Apropósito de que en días anteriores de este mes (el 17), se recordó el Día Mundial del Peatón, es pertinente reflexionar sobre la realidad que en nuestras ciudades, el tránsito vehicular ha crecido de manera acelerada, pero en ese proceso la figura más vulnerable y a menudo más olvidada ha sido el peatón. Aunque las normativas de tránsito lo reconocen como el actor prioritario en la movilidad urbana, la realidad diaria refleja una situación muy distinta: aceras ocupadas por comercio informal, autos estacionados en zonas prohibidas, pasos cebra invisibles y una falta generalizada de respeto hacia quienes caminan.
El derecho del peatón no se limita a “cruzar la calle con seguridad”; implica también contar con espacios dignos para desplazarse, aceras accesibles, señalización adecuada, iluminación y respeto de los demás actores viales. No se trata de un privilegio, sino de una garantía básica de movilidad y de protección a la vida, pues caminar es el modo más elemental y universal de transporte.

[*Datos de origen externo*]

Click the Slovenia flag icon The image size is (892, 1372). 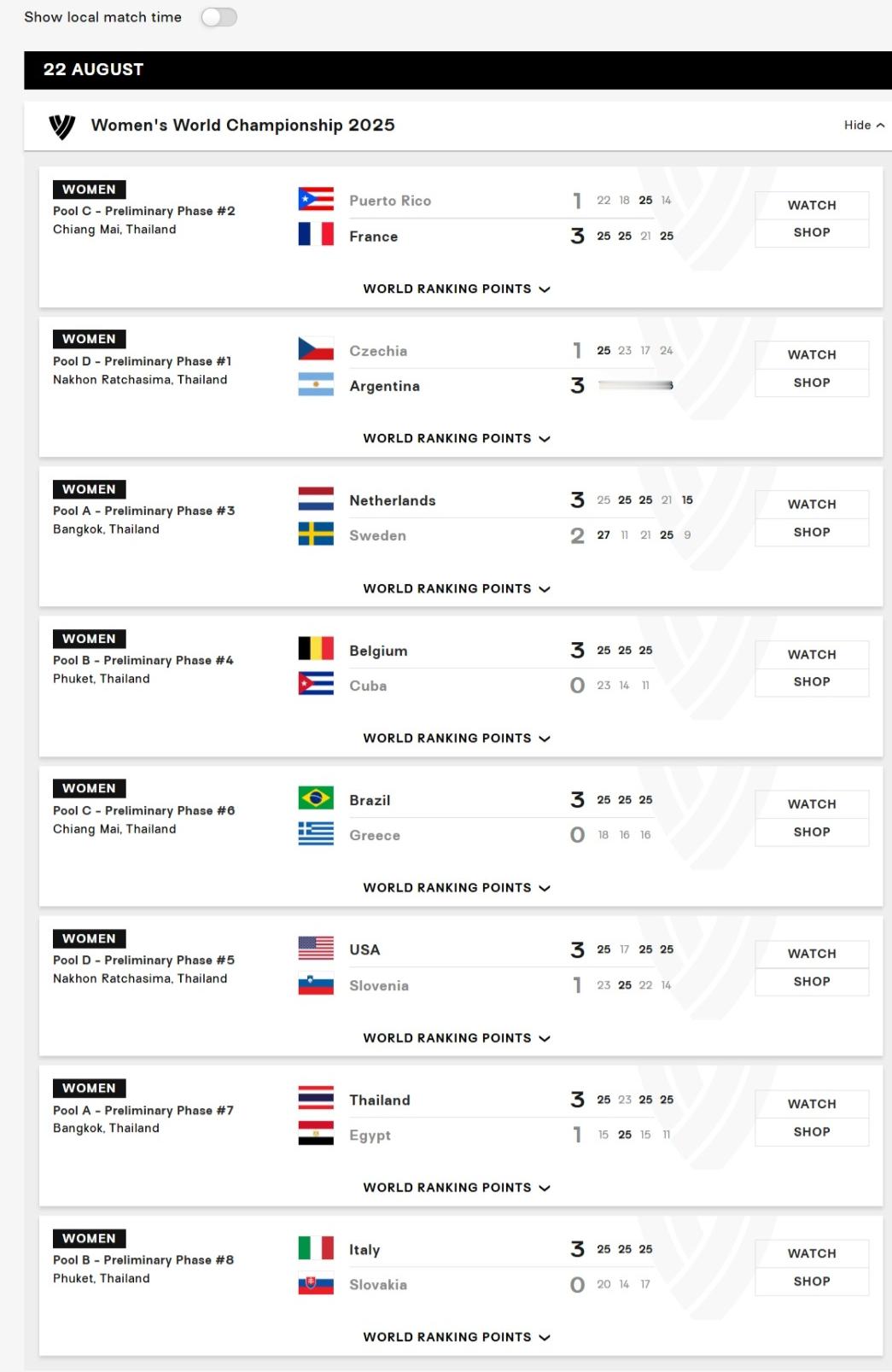click(316, 984)
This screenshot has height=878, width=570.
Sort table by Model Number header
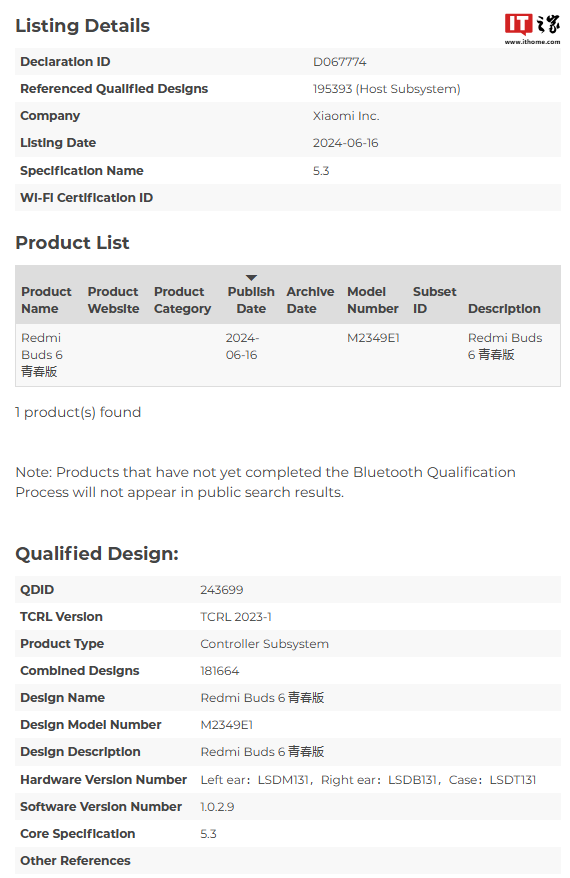(x=372, y=300)
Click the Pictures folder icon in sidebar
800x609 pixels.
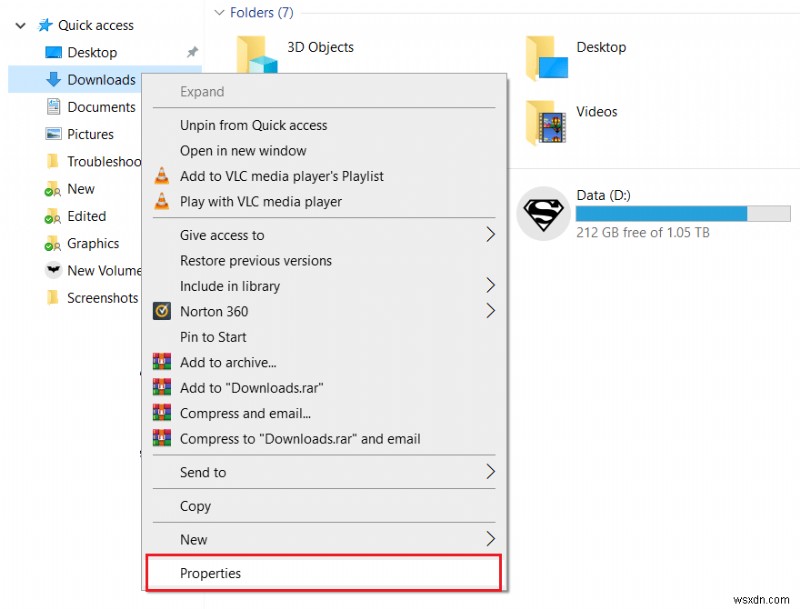(54, 134)
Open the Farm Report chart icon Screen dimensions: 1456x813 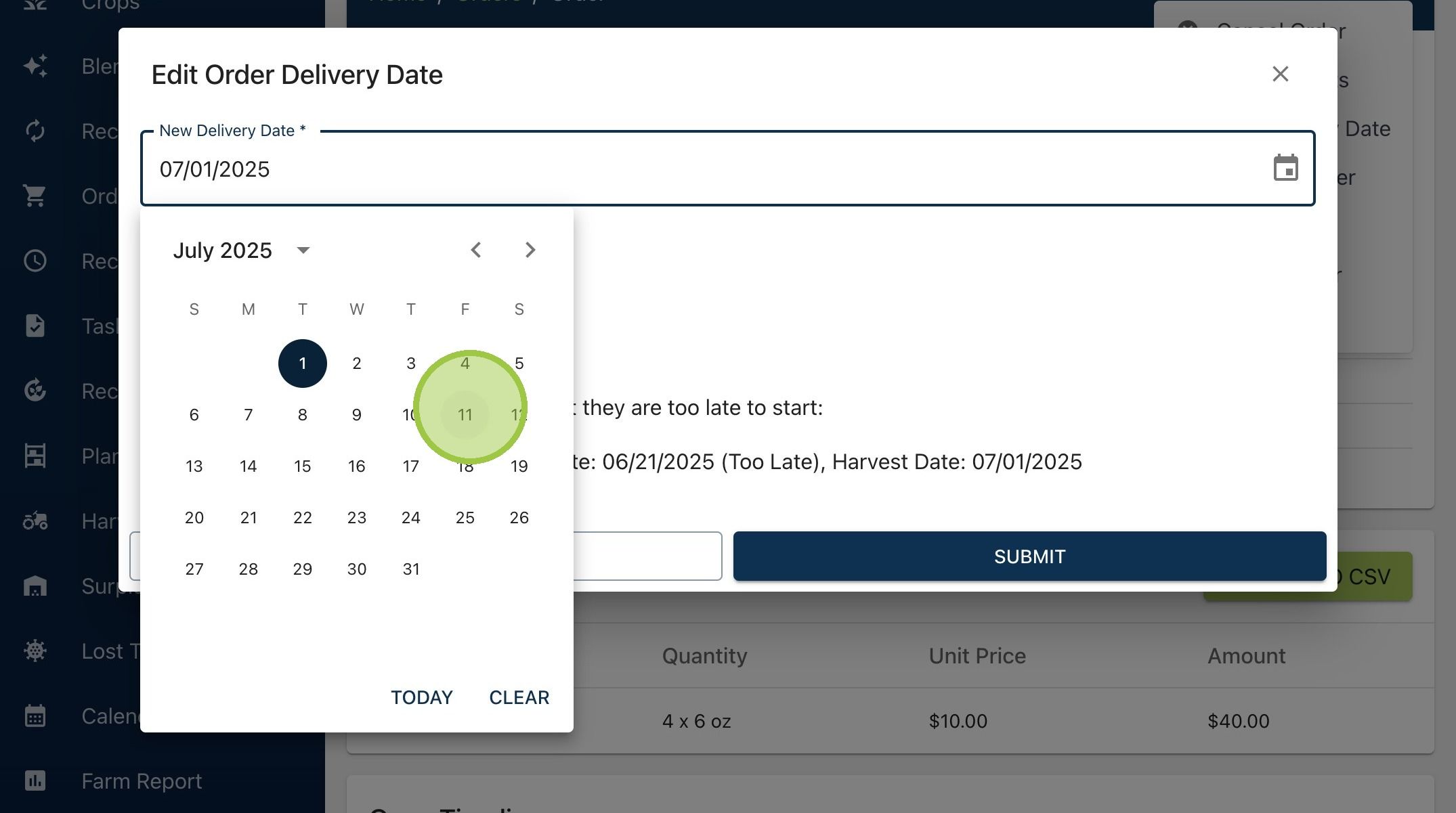click(35, 781)
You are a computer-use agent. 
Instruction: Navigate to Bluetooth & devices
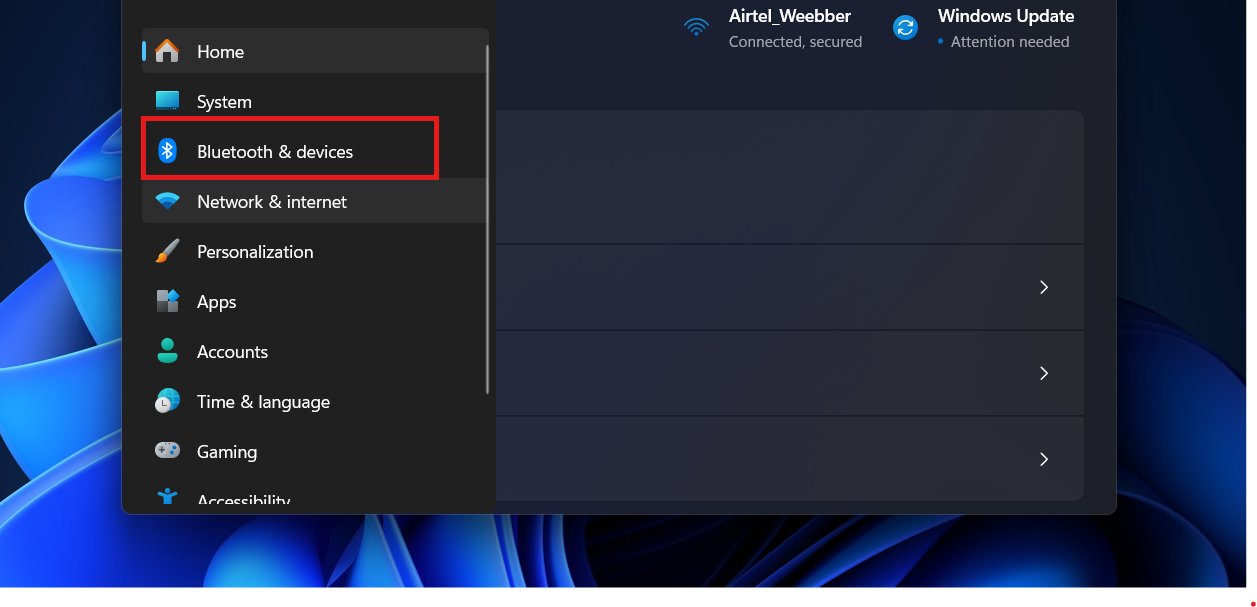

La problemática es estructural. Por un lado, la cultura vial privilegia al conductor y coloca al peatón en una posición subordinada. Por otro, la infraestructura urbana sigue diseñándose más para los autos que para las personas. De esta manera, se reproduce un círculo de riesgo e inseguridad: accidentes de tránsito que involucran peatones siguen siendo una de las principales causas de muertes en las ciudades de América Latina.
Defender el derecho del peatón significa repensar la ciudad desde la perspectiva de la movilidad sostenible. Requiere campañas de educación vial, sanciones efectivas a quienes irrespetan pasos peatonales, pero sobre todo políticas públicas que prioricen la construcción de aceras amplias, rampas accesibles, zonas seguras para el cruce y espacios urbanos que inviten a caminar.
Es momento de reconocer que garantizar los derechos de los peatones no es un simple gesto de cortesía ciudadana: es una obligación del Estado y una responsabilidad compartida de la sociedad. Las calles deben ser lugares para convivir, no espacios de riesgo donde la fragilidad del caminante quede a merced de la imprudencia de conductores de vehículos motorizados, especialmente autos y motos. En última instancia, respetar al peatón es respetar la vida. Y en esa premisa debería comenzar toda política seria de movilidad urbana.